Die Linksfraktion erhofft sich hierdurch eine Belebung der politischen Debatte. Nicht zuletzt will die Fraktion der zunehmenden Entfremdung zwischen Politik und Bürgerschaft entgegen wirken. Die Schaffung von direkten Einbringungs- und Beteiligungsmöglichkeit ist dafür ein wichtiges Mittel. Das Instrument der Einwohnerfragestunde ist in vielen anderen Kommunen bereits gängige Praxis. Vor dem Hintergrund, dass sich in Wahlkampfzeiten auch einige andere Parteien in Bonn (Grüne, BBB) für die Fragestunde stark gemacht haben, hofft die Linksfraktion auf eine breite Zustimmung zum Antrag.

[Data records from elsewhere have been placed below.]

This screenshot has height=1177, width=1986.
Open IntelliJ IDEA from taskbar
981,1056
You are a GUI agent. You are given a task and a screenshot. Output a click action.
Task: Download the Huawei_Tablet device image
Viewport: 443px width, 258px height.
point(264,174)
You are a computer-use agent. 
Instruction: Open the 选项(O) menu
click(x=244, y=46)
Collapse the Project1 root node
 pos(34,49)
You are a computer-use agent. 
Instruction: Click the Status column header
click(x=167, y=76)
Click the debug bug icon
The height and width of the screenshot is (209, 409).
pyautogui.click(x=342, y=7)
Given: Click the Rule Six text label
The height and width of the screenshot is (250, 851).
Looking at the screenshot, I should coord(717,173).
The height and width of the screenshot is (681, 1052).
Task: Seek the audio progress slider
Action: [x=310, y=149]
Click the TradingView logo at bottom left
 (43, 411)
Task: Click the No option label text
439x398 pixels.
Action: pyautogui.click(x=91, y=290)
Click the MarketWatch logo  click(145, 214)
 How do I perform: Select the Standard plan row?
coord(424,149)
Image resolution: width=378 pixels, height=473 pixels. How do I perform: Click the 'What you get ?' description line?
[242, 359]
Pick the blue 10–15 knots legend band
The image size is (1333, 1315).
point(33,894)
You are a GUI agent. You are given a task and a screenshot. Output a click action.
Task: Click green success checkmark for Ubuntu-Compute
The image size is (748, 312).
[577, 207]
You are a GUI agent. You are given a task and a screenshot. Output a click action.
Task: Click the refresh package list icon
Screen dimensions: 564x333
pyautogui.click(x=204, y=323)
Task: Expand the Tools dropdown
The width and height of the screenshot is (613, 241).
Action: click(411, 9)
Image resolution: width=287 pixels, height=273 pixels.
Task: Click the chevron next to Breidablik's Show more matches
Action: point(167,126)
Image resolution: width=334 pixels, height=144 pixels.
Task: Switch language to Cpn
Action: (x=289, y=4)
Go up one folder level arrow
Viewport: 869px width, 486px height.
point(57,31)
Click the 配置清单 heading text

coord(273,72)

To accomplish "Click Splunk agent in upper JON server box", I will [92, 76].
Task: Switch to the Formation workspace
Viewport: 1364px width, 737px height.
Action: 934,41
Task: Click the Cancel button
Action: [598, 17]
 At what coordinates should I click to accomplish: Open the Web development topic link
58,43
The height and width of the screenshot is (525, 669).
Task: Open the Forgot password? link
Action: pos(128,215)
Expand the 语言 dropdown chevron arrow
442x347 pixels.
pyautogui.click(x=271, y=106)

Der Antrag beinhaltet auch einen weiteren Aspekt: Nach dem Willen der Linksfraktion soll die Verwaltung prüfen, ob der Rat in Zukunft neben dem Stadthaus auch jedenfalls einmal im Jahr in jedem Stadtbezirk Bonns tagen kann. Die Linksfraktion würde es begrüßen, wenn der Rat mit der Einwohnerfragestunde seine Strukturen für interessierte Bürgerinnen und Bürger öffnet und gleichzeitig dieses Angebot dadurch unterstreicht, dass er einen Schritt auf die Bonnerinnen und Bonner zugeht.